Por que pessoas que já foram vacinadas, além de adquirir a doença acabam morrendo? A ciência já consegue explicar?
Primeiro precisa ficar claro que não são muitas pessoas que morrem nessas condições. Outra coisa é que a imunidade vacinal só está estabelecida após algumas semanas do esquema vacinal completo (duas doses). A maioria das pessoas vacinadas não pegarão a doença, outras tantas, a doença será leve e raramente uma dessas pessoas terá a forma grave. Isso acontece não só nessa vacina, mas em qualquer vacina, tratamento ou terapia em medicina.
E isso é assim devido a variabilidade biológica. A maioria dos sistemas imunes das pessoas apresentarão uma boa resposta à vacina, em raros casos isso pode não ocorrer, quer seja por uma característica nata, quer seja por alguma doença ou comorbidade. Antibióticos por exemplo, não tratam todas as pneumonias, quimioterapias não tratam todos os cânceres, e assim por diante.
Já se sabe de pesquisas que buscam medicamentos contra a covid, a exemplo da cloroquina, criada originalmente para combater a malária. O quanto a cloroquina se mostrou eficaz? Já existem outros medicamentos sendo usados que são realmente efetivos?
Nenhum antiviral se mostrou eficaz contra a covid-19 até aqui. Infelizmente! De medicamentos não virais, testados, temos a colchicina que demonstrou um benefício bem pequeno para evitar internação em alguns casos selecionados. O mundo já encerrou a discussão da cloroquina, já foi demonstrado que além de não ter efetividade contra a covid-19, ela aumentou a mortalidade. É uma droga já proscrita no mundo inteiro. Essa discussão só se perpetua no Brasil, por motivos políticos, ideológicos ou escusos. Uma pena!
Qual sua avaliação do Plano Nacional de Vacinação contra a Covid-19, em andamento no País?
Ruim. Éramos famosos por termos um PNI, Programa Nacional de Imunização, modelo para o mundo. Deveríamos ter usado a estrutura ramificada do Sistema Único de Saúde para a vacinação contra a covid-19. Centralizamos demais. Isso sem contar no atraso para adquirir as doses. E o mais grave, figuras públicas levantando dúvidas e teorias contra as vacinas. Isso atrapalha muito!
O que poderia ser feito para acelerar a vacinação no Brasil, num ritmo compatível com o desafio imposto pela pandemia?
Primeiro ter estimulado as pesquisas e parcerias para mais vacinas terem sido testadas por aqui. Isso teria ajudado a garantir contratos com fabricantes e acesso precoce a mais doses. E, usar a estrutura ramificada do SUS para vacinar mais pessoas em menor tempo. Assim como fazíamos em todas as campanhas de vacinação.
A qual o ponto que precisamos chegar na vacinação para que a contaminação desacelere e o número de óbitos caia?
Pelo que vemos em países mais adiantados na vacinação, a situação tem melhorado quando o percentual de vacinação ultrapassa os 75% da população.
E quanto às pessoas que não querem se vacinar ou mesmo manter as regras de distanciamento, uso de mascaras ou higiene, que acabam entrando em uma narrativa de negação da vacina. Qual sua orientação como médico e pesquisador?

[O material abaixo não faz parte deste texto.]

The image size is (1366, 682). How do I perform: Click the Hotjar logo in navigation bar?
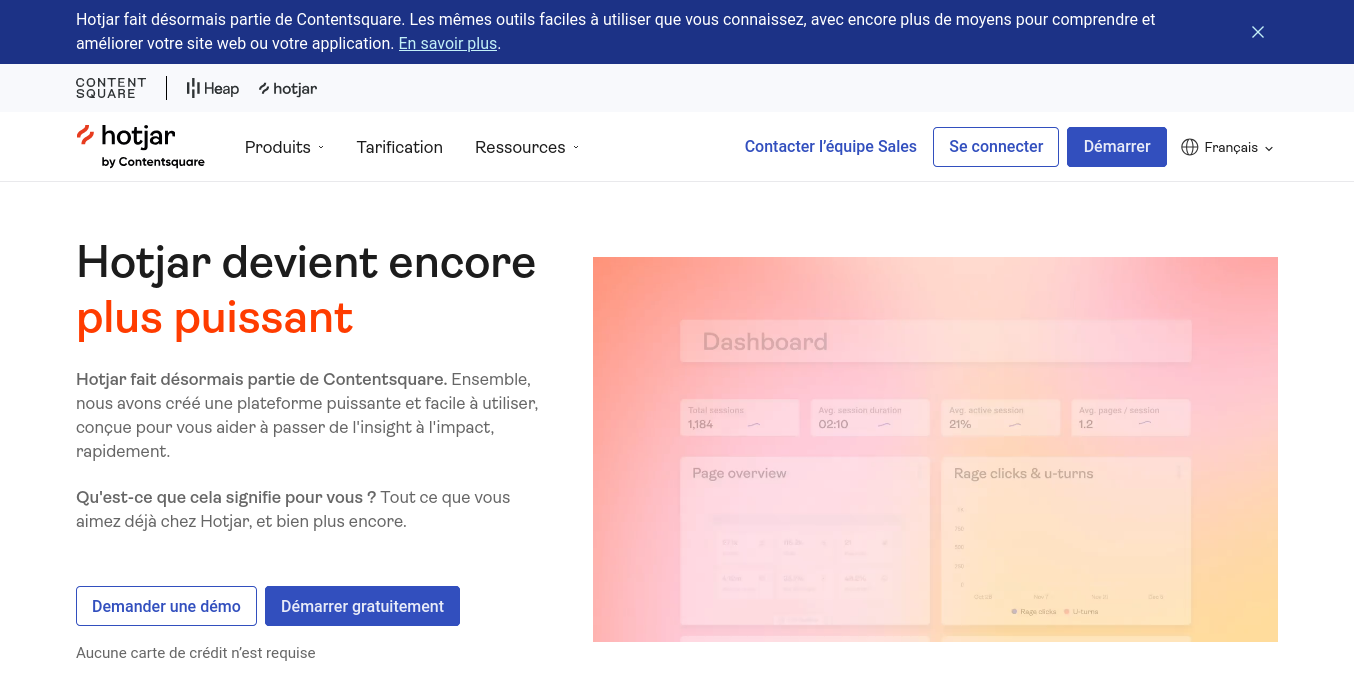[x=140, y=146]
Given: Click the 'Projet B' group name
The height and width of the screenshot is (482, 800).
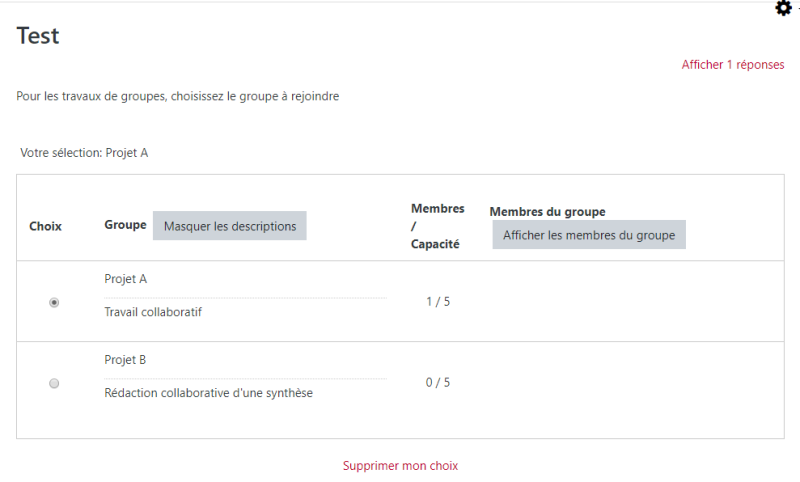Looking at the screenshot, I should 126,360.
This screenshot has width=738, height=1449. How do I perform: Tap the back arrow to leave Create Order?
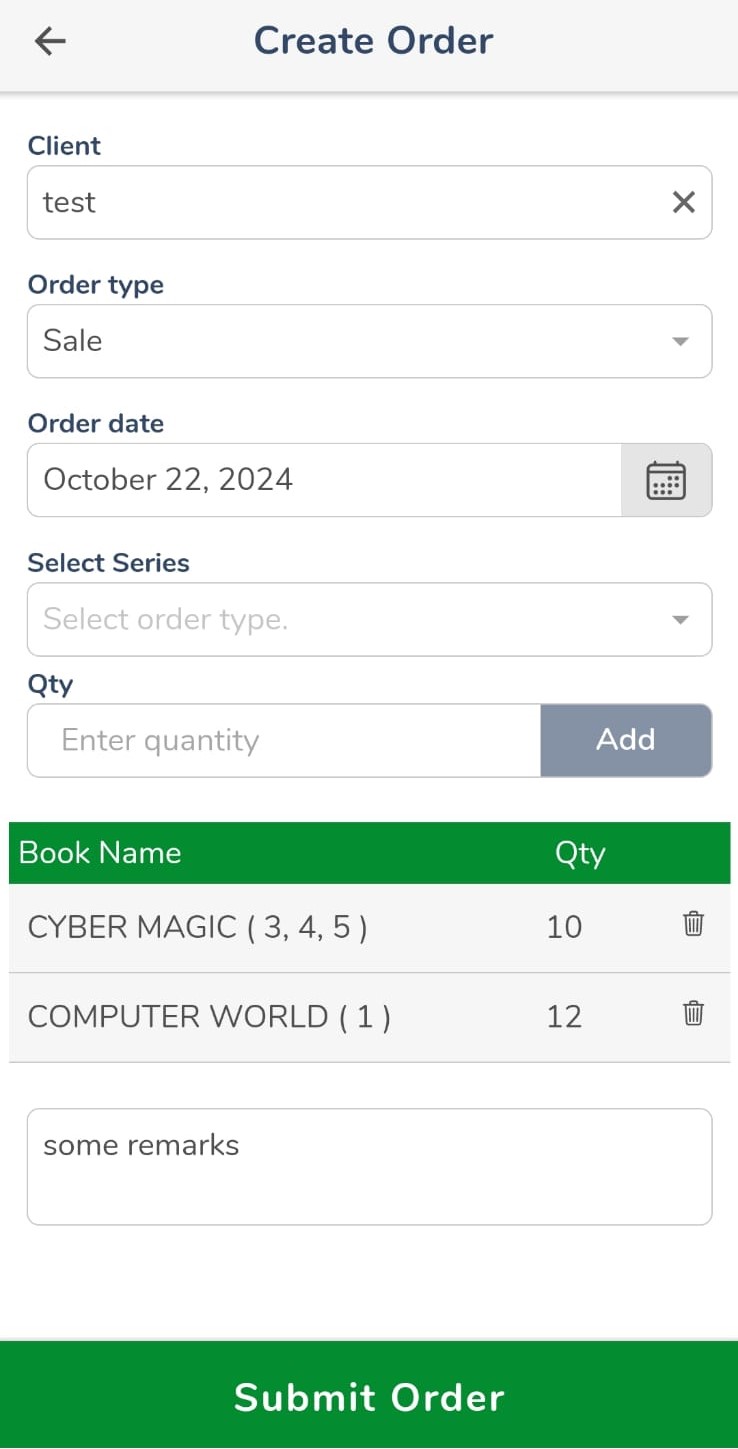(x=49, y=41)
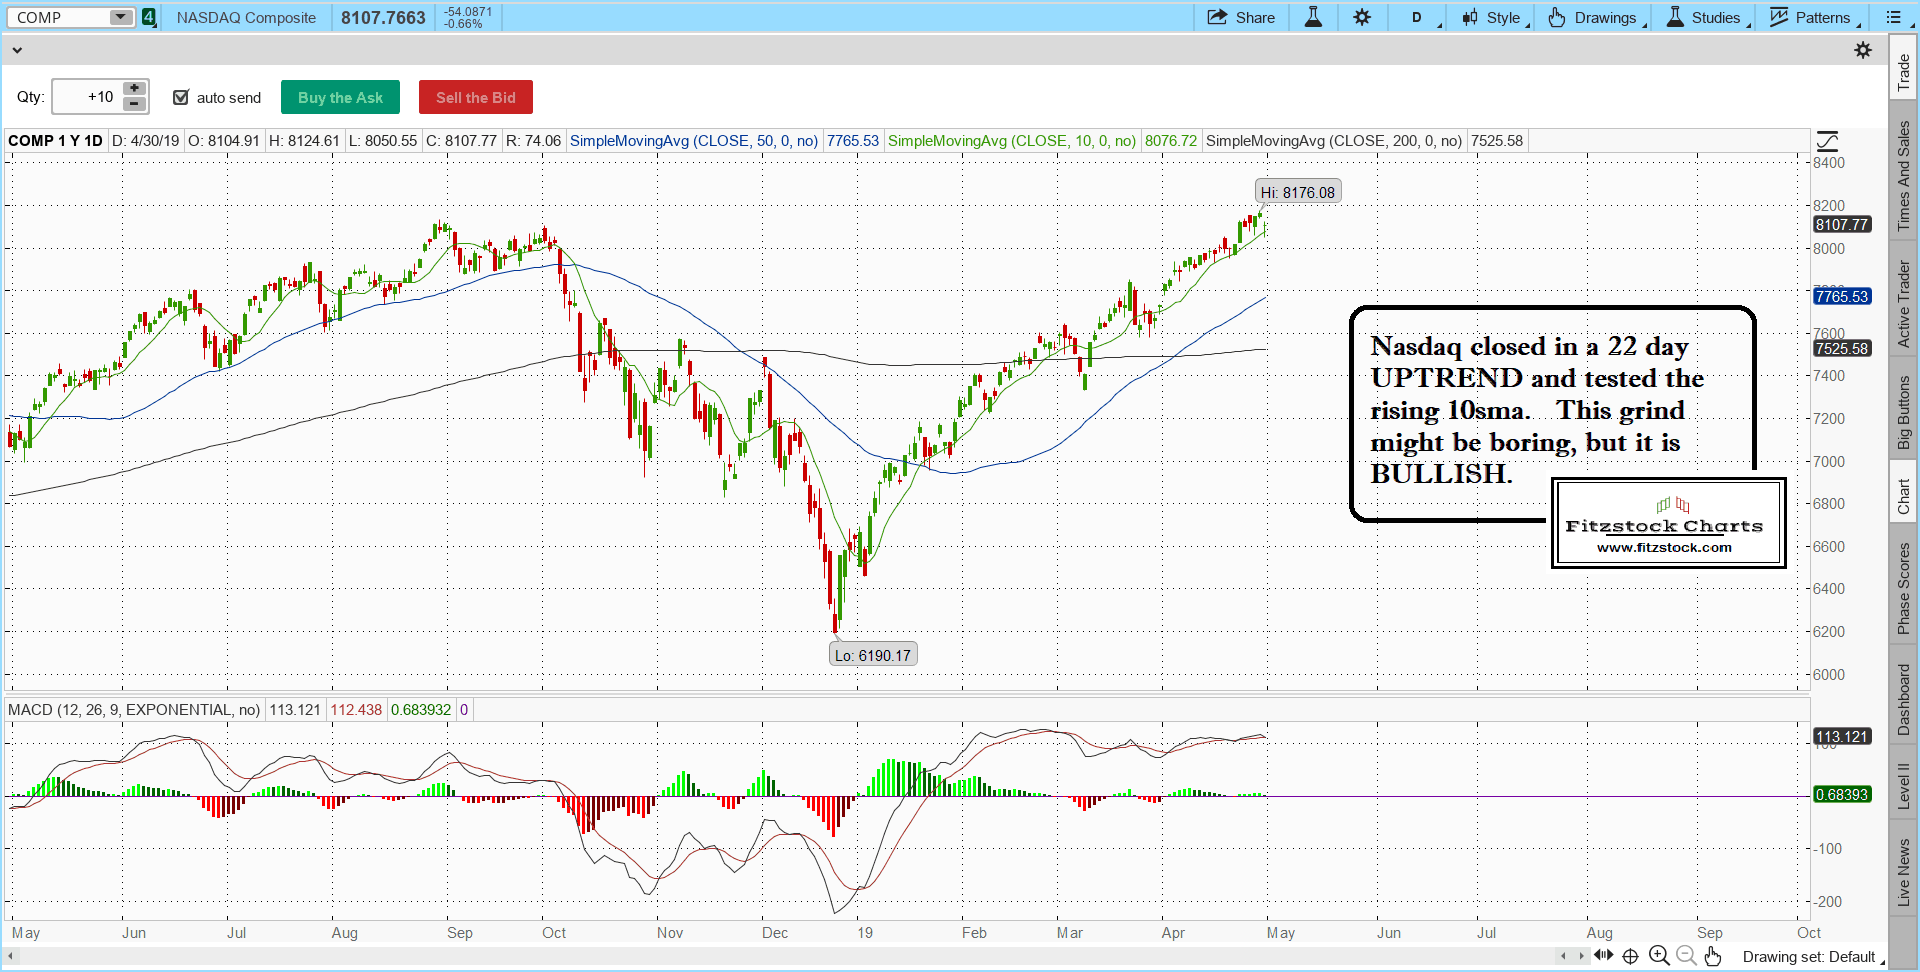Open chart settings gear in top toolbar

[x=1362, y=17]
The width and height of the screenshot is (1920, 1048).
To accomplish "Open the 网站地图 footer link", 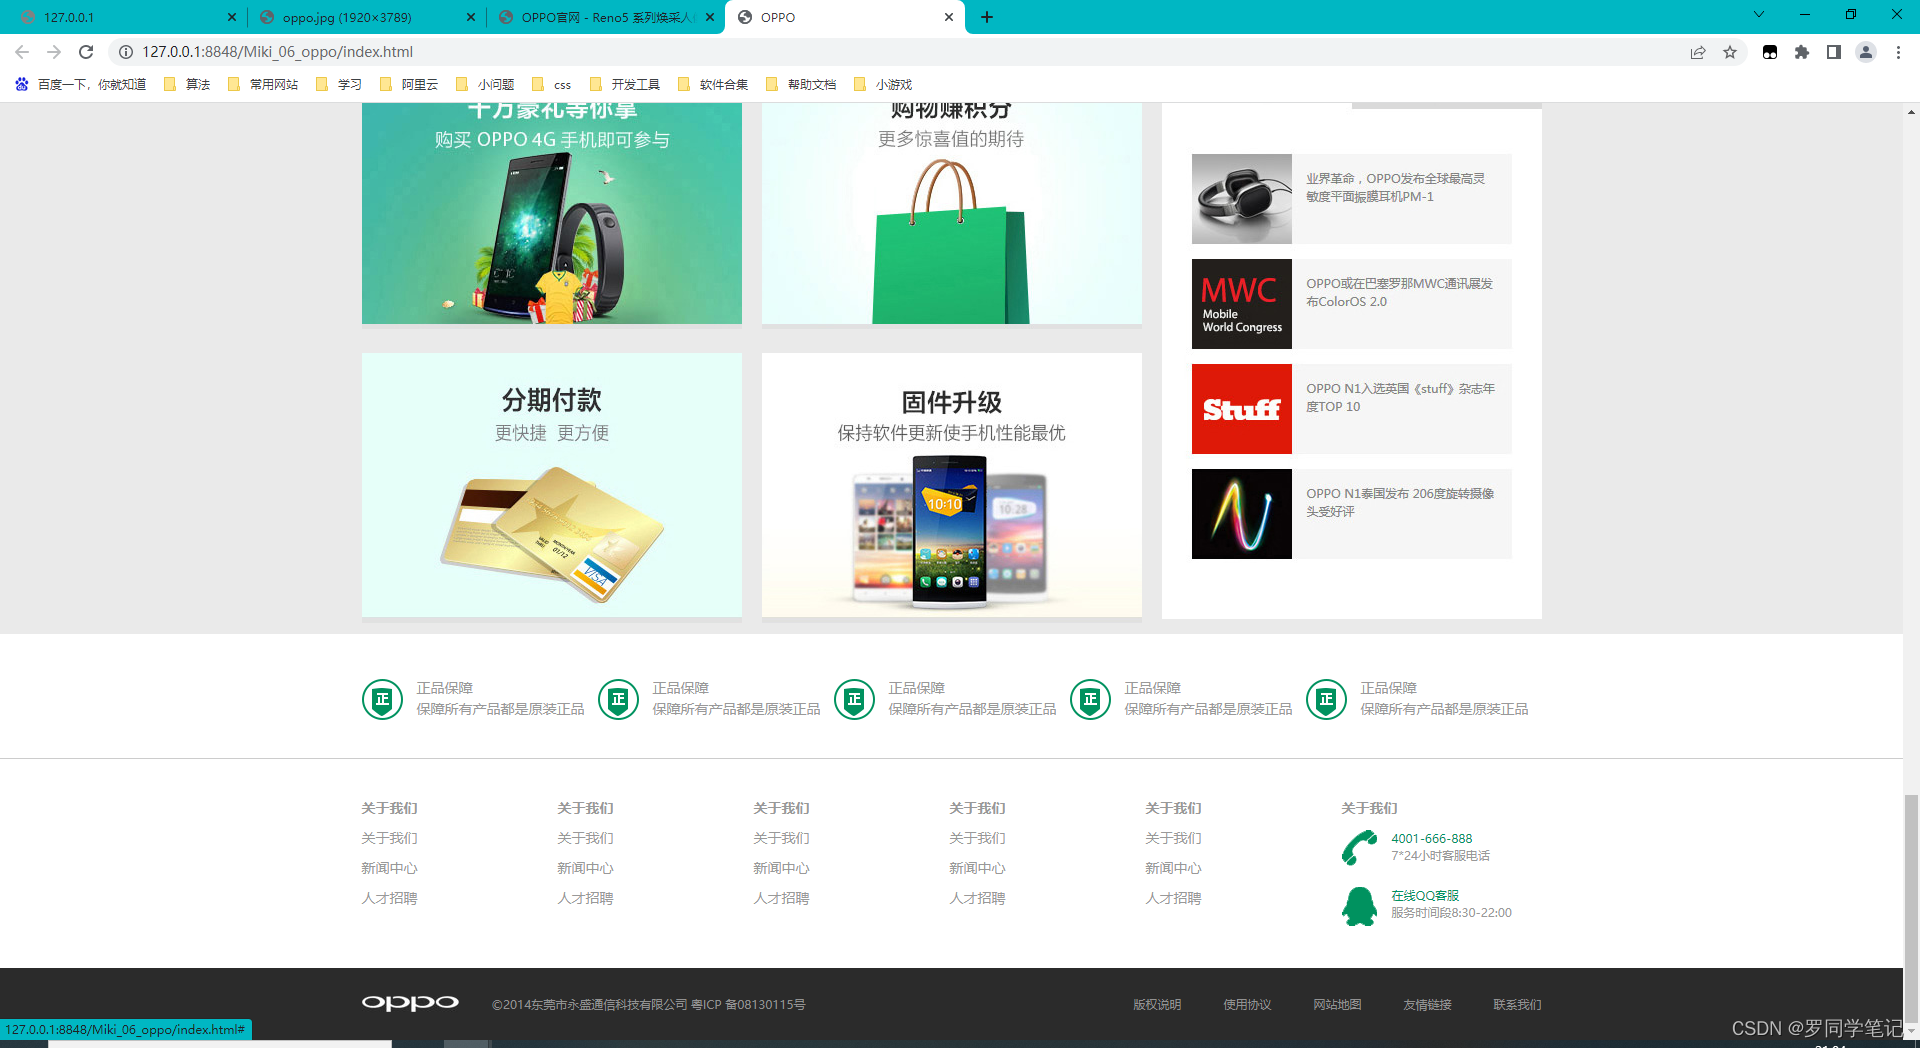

É difícil convencer um fanático, um teimoso, usando um fato ou evidência científica. O fanático, o teimoso não quer aprender, ele quer simplesmente manter-se fiel às suas crenças e teimosias. Mesmo assim eu digo: além do vírus, a ignorância também pode matar. Optar por não se vacinar é optar por ficar à mercê da seleção natural. Vacinar-se ou estimular seus familiares a vacinarem, não lhe trará razões para arrependimento. Doença ou morte por uma causa que você teve a chance de evitar, é arrependimento para uma vida inteira.